We utilize mean features in test prioritization for the following reasons. One reason is comprehensive nature. Mean features consolidate the information of the entire point cloud into a single feature vector, offering comprehensive insights about the overall characteristics. Such comprehensive features facilitate a rapid understanding of the global properties of the point cloud. Another reason is dimensionality reduction. Point cloud data typically comprise a large number of points, each potentially possessing multiple attributes. By employing mean features, the point cloud data can be reduced from a high-dimensional space to a lower-dimensional feature vector, thereby reducing computational complexity and memory consumption.

—

Median features [5]: In the context of 3D point cloud data, median features pertain to the feature values obtained by calculating the median of the coordinate attributes (X, Y, Z) within the point cloud. They serve as indicators of the central tendency of attribute values within the point cloud.

Given a point cloud \(P\) comprising \(N\) points, where the \(x\), \(y\), and \(z\) coordinates of each point are denoted as \(X = [x_1, x_2, \ldots , x_n]\), \(Y = [y_1, y_2, \ldots , y_n]\), and \(Z = [z_1, z_2, \ldots , z_n]\), Formula (6) elucidates the computation process for the median feature vector of the point cloud \(P\):

\begin{equation} Median(P) =[median(X), median(Y), median(Z)], \end{equation}

(6)

where \(median(X)\) refers to the median of the X-coordinates of all points in the point cloud \(P\) (i.e., \(X = [x_1, x_2, \ldots , x_n]\)), \(median(Y)\) represents the median of \(Y = [y_1, y_2, \ldots , y_n]\), and \(median(Z)\) signifies the median of \(Z = [z_1, z_2, \ldots , z_n]\). Formula (7) precisely outlines the computation process for the median of \(X\)-coordinates. The procedures for calculating the median of Y- and Z-coordinates follow a similar approach:

\begin{equation} median(X)= {\left\lbrace \begin{array}{ll}X{\left(\frac{N+1}{2}\right)} & \text{ if } N \text{ is odd } \\ \frac{X\left(\frac{N}{2}\right)+X\left(\frac{N}{2}+1\right)}{2} & \text{ if } N \text{ is even } \end{array}\right.} \end{equation}

(7)

where \(\text{median}(X)\) represents the median of the X-coordinates of all points in \(P\). Specifically, it is the median of \(X = [x_1, x_2, \ldots , x_n]\). \(N\) denotes the total number of points in \(P\). \(X{\left(\frac{N+1}{2}\right)}\) denotes the value in \(X\) located at the middle position. \(X{\left(\frac{N}{2}\right)}\) and \(X{\left(\frac{N}{2}+1\right)}\) represent the two values in \(X\) located at the middle positions when \(N\) is even.

▶ WHAT TO DO:
[1] In the point cloud features text, what do median features indicate?
[2] Resume the point cloud features text after its last sentence.

▶ SUPPLIED MATERIAL:

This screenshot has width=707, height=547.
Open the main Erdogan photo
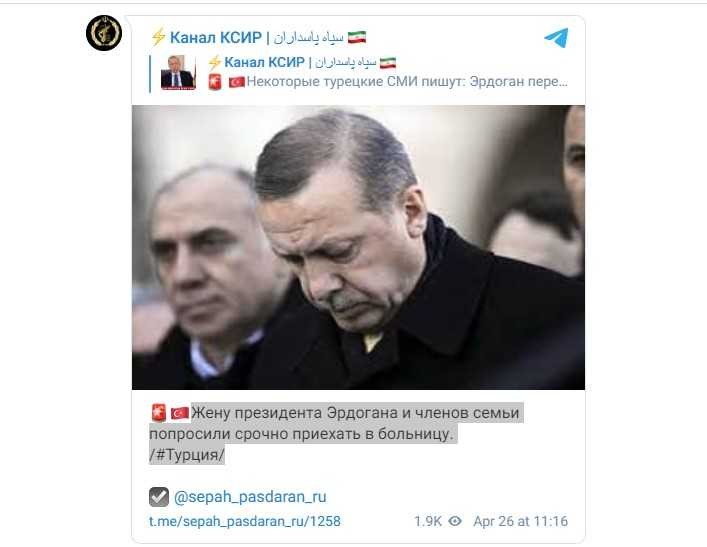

▶ ANSWERS BELOW:
[1] They indicate the central tendency of attribute values within the point cloud.

[2]
The utilization of median features is motivated by the following factors. First, median features exhibit reduced sensitivity to outliers compared to mean features, rendering them more reliable and capable of providing more accurate representations in the presence of extreme values. Second, median features demonstrate heightened stability by being less influenced by variations in attribute value distributions, thereby facilitating a more consistent representation of the point cloud data.

—

Scale features [74]: In the context of 3D point cloud data, scale features refer to the differences between the minimum and maximum values of each point in the three dimensions (X, Y, and Z) of the point cloud. Range features can provide information about the scale of the point cloud data, specifically the spatial extent of the point cloud in each dimension.

Given a point cloud \(P\) consisting of \(N\) points, where the \(x\), \(y\), and \(z\) coordinates of each point are represented as \(X = [x_1, x_2, \ldots , x_n]\), \(Y = [y_1, y_2, \ldots , y_n]\), and \(Z = [z_1, z_2, \ldots , z_n]\), Formula (8) illustrates the computation process for the scale feature vector of the point cloud \(P\):

\begin{equation} Scale(P) =[scale(X), scale(Y), scale(Z)], \end{equation}

(8)

where \(scale(X)\) denotes the scale of the X-coordinates of all points in the point cloud \(P\) (i.e., \(X = [x_1, x_2, \ldots , x_n]\)), \(scale(Y)\) represents the scale of the Y-coordinates (i.e., \(Y = [y_1, y_2, \ldots , y_n]\)), and \(scale(Z)\) signifies the scale of the Z-coordinates (i.e., \(Z = [z_1, z_2, \ldots , z_n]\)). Formula (9) precisely delineates the computation process for the scale of \(X\)-coordinates. The procedures for calculating the scale of Y- and Z-coordinates follow a similar approach:

\begin{equation} scale(X)= max(X) - min(X), \end{equation}

(9)

where \(scale(X)\) represents the scale of the X-coordinates of all points in \(P\). \(max(X)\) represents the maximum value in \(X = [x_1, x_2, \ldots , x_n]\). \(min(X)\) represents the minimum value in it.

The utilization of scale features lies in that they serve as descriptive features of the point cloud data, providing an overall characterization of the spatial attributes of the point cloud.

—

Skewness features [47]: Within the context of 3D point cloud data, the skewness feature is a statistical measure employed to quantify the degree of skewness in the distribution of data. It assesses the extent to which the point cloud data distribution deviates from symmetry. In a point cloud \(P\) consisting of \(N\) points, with the \(x\), \(y\), and \(z\) coordinates of each point denoted as \(X = [x_1, x_2, \ldots , x_n]\), \(Y = [y_1, y_2, \ldots , y_n]\), and \(Z = [z_1, z_2, \ldots , z_n]\), Formula (10) illustrates the computation process for the skewness feature vector of the point cloud \(P\):

\begin{equation} Skewness(P) =[skewness(X), skewness(Y), skewness(Z)], \end{equation}

(10)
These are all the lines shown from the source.